The actual Development Process is obviously one of the largest parts of the project cycle - essentially it runs from when code is first begun until a release candidate is prepared for acceptance testing. As such, this process might go on while other phases are going on at the same time. It's probably worth taking a look at this list at various points in the development phase, although it is really intended to be reviewed at the end, as with the other checklists.
- Should this be managed as a branch from the trunk?
- Is development being carried out against appropriate software versions?
- Has code been reviewed?
- Does code match existing standards?
- Has appropriate instrumentation been included in code?
- Are monitoring and alerting systems complete?
- Have tests been written?
- What is test coverage?
- Are tests automatic?
- Have tests been run?
- Have tests been run with sufficient realistic data?

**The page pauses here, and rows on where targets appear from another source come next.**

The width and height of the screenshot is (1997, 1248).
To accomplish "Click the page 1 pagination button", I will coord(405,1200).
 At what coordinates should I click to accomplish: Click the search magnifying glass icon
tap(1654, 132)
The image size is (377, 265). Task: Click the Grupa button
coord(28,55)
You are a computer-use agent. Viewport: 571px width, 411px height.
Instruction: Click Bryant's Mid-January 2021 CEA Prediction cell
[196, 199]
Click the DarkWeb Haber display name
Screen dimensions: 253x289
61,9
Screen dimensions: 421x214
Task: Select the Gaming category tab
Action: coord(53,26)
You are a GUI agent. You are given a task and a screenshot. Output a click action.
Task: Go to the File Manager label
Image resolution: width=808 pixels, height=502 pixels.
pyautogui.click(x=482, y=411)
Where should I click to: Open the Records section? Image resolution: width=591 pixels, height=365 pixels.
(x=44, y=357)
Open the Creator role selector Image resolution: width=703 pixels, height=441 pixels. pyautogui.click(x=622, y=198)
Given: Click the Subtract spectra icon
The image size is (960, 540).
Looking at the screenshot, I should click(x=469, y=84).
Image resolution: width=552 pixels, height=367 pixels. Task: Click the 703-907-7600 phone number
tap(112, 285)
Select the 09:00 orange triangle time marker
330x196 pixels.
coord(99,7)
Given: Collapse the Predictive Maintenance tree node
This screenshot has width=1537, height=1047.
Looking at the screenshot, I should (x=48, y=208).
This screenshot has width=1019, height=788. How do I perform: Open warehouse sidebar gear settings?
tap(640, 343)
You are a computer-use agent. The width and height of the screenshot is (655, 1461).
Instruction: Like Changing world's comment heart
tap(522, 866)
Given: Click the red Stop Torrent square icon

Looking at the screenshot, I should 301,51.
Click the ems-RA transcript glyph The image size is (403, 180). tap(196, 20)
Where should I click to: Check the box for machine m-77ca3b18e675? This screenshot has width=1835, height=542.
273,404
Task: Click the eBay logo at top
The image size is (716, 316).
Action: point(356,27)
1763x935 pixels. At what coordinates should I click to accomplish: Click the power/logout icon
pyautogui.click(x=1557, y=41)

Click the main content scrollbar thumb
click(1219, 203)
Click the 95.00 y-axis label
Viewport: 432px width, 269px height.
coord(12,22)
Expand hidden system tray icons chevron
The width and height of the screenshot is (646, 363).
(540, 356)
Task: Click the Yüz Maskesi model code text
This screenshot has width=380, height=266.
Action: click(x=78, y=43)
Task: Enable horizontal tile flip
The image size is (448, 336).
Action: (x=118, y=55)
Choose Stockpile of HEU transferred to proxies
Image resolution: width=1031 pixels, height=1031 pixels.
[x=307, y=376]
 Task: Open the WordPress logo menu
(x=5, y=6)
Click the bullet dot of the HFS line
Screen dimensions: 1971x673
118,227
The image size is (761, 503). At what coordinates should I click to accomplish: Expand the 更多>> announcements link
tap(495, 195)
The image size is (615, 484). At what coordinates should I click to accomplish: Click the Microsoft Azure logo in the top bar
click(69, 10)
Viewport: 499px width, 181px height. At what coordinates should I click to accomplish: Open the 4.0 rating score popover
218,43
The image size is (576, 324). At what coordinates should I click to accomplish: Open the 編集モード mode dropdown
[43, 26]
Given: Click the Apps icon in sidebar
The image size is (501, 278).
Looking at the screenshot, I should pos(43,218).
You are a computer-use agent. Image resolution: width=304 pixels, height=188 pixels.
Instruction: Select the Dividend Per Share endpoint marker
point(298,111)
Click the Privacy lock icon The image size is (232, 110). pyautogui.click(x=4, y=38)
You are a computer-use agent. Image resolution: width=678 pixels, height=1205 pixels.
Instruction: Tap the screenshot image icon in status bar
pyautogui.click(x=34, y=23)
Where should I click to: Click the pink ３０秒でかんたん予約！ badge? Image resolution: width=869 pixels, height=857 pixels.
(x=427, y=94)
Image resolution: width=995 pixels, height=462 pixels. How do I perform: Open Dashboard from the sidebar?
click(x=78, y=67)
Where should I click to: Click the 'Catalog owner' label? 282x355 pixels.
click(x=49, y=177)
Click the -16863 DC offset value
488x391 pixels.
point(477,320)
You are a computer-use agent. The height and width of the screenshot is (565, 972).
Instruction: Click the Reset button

- Have any changes in Live Environment been merged into this release?
- Has application documentation been completed?
- Has user documentation been completed?
- Has trouble-shooting documentation been completed?
these can be done during Acceptance Testing - should include these in Deployment (really project completion) checklist too
- Is rollback process clear and well understood?
This checklist is somewhat different from the other Checklists included here. Whereas, the others are intended to be things that should be remembered before a particular phase is considered complete, this is much more of a step-by-step procedural for a deployment.
- Document this release (in Deployment Log, or FogBugz Fix-For, or...)
- Inform Ops & Fix Target Release date
- Agree Deployment strategy with Ops
Standard deployment strategy is to deploy to a single server taken out of load-balancing; this server is checked; assuming no problems are seen, deploy to all servers. - Have key items to check been defined?
- Who will perform checks?
- Has rollback strategy been defined?
- If deployment method deviates from this
- has deployment method been documented and agreed with ops?
- Prepare Release Candidate (code, and deployment method documentation)
- Check diff of Release Candidate against Live Code-base
- Does QA environment match live?
- Perform pre-requisites on QA (as defined in deployment method documentation)
- Deploy RC codebase to QA
- ACCEPTANCE TESTING & QA - Outcome is a QAed Release Candidate
- While QA is performed (possibly), prepare monitoring and alerting
Once QA completed:
- Agree candidate deployment dates with Stakeholders (avoiding other deployments)
- Agree firm deployment date with Ops
- Disseminate deployment date as appropriate
- Should FM Ops be informed (presumption is not, but should be considered)
- Are Ops prepared to support new release?
- Is final load testing required?
- Create Deployment Fogbugz Case (basing information on what's needed for Change Control)
- Assign Deployment Fogbugz to Livesite Team
- Contact Livesite (in person or by phone)
- Shortly before deployment, Ops should send out Change Control
- Do any stakeholders or partners need to be informed?
- Perform deployment assume deploy to one server, check, then deploy to all servers
- Inform Search Team of deployment, and ensure release is checked
- Is Monitoring and Alerting on and working?